» **Extract to read**:
——————————

TW: this essay includes self-harm
My reflection creeps me out. Not sure exactly when this started. Likely around the age of twelve when I was old enough to articulate all of my physical inadequacies. I went to Catholic school where we wore long pleated skirts and long ties and prayed at the end of every class, where recess was separated by gender, where our post-pubescent desires became so strong they had to separate us. Twelve was the year all the boys and girls in school made fun of me for my hairy legs. Girls, obviously, were the cruelest. It’s not in our nature but in our nurture, we were prodded to be compared to and jealous of and internally enraged since the moment they put those little bows on our heads.
But anyways, back to my hairy legs. My leg hairs were long and virgin and pubey looking. I wish I could tell you I had the personality to not shave my legs on my own accord, but no. My mom wouldn’t allow me to shave my legs. I wanted to be like the rest of the girls so badly, but my mom kept telling me she wouldn’t allow it until a certain age. I remember the ways I’d beg and plead and bribe her. We used to attend church as a class on Fridays and I would pray to god that they’d strike my mom by lightning in hopes she’d become nicer and allow me to shave my legs. I yearned for smooth legs and to wear my pleated skirt rolled up and to wear a push up bra. I yearned to be a sexy baby.

——————————

» **Provided data**:
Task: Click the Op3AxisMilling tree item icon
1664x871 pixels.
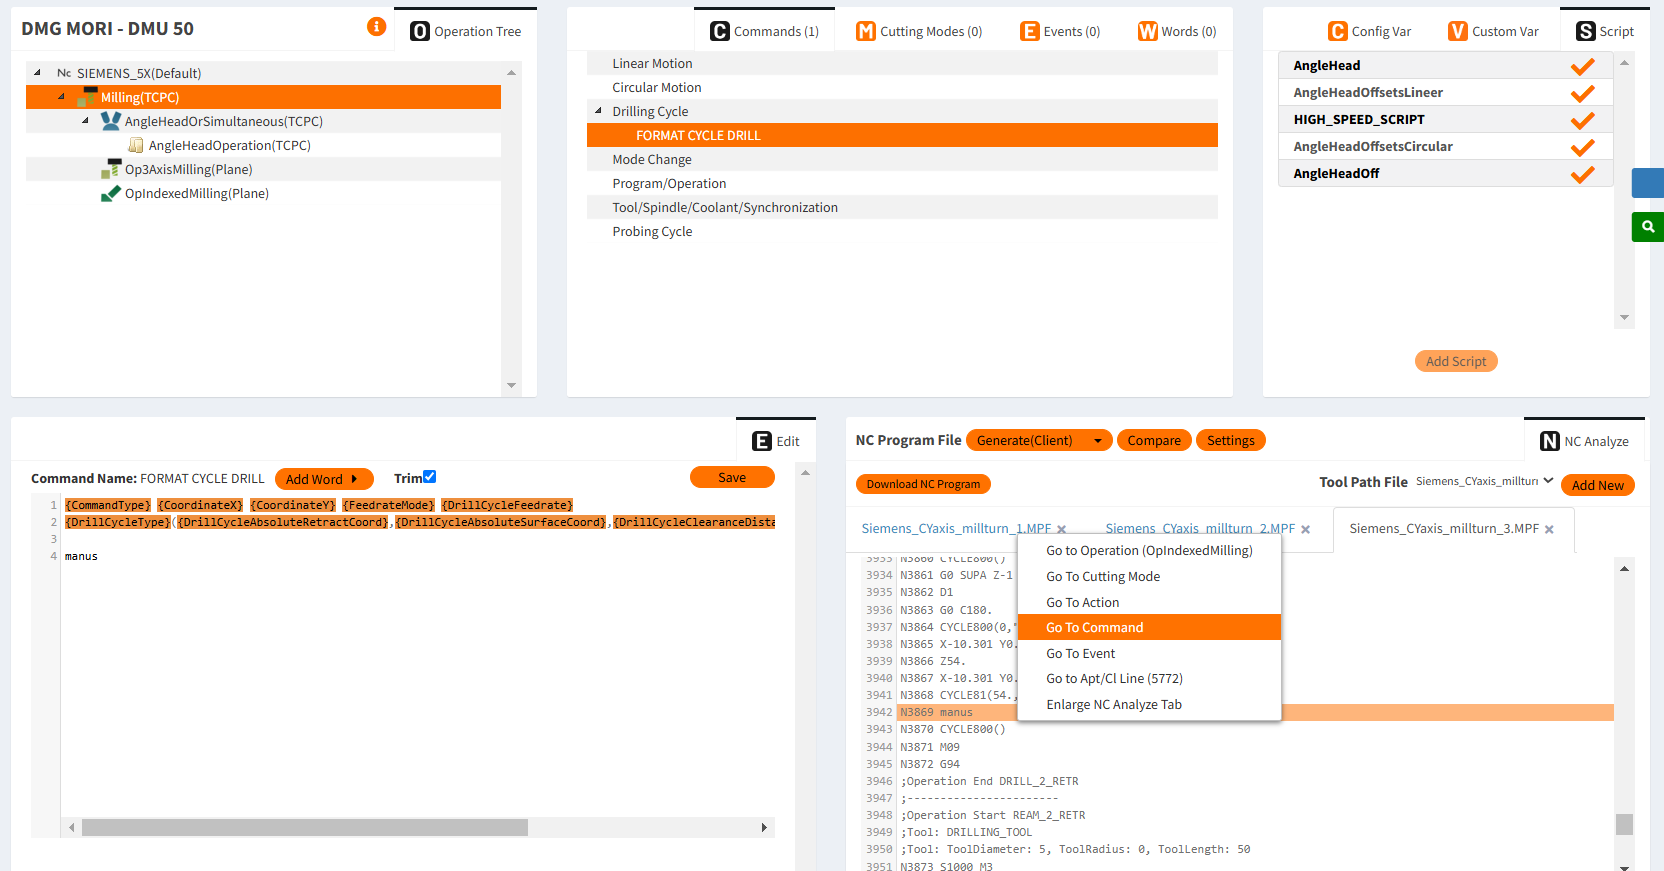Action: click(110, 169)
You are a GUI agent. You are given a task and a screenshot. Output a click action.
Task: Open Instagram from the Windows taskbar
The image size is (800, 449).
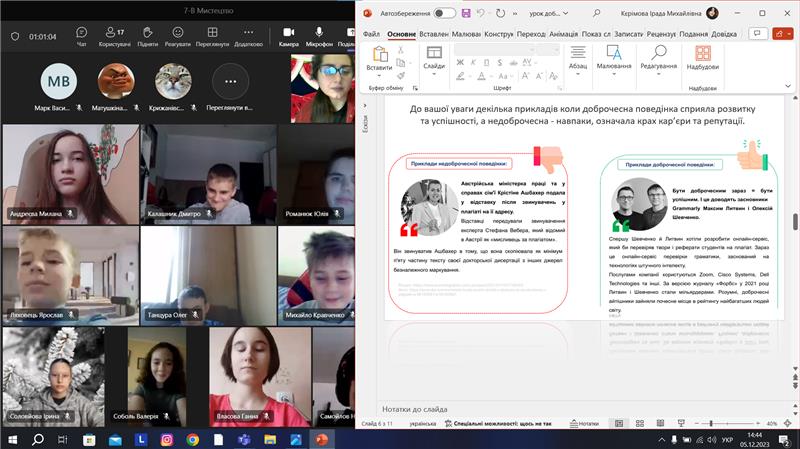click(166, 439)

——————————

» **Do this**:
In the essay about leg hair, at what age did the boys and girls at school make fun of the narrator's hairy legs?

» **Final answer**:
Twelve.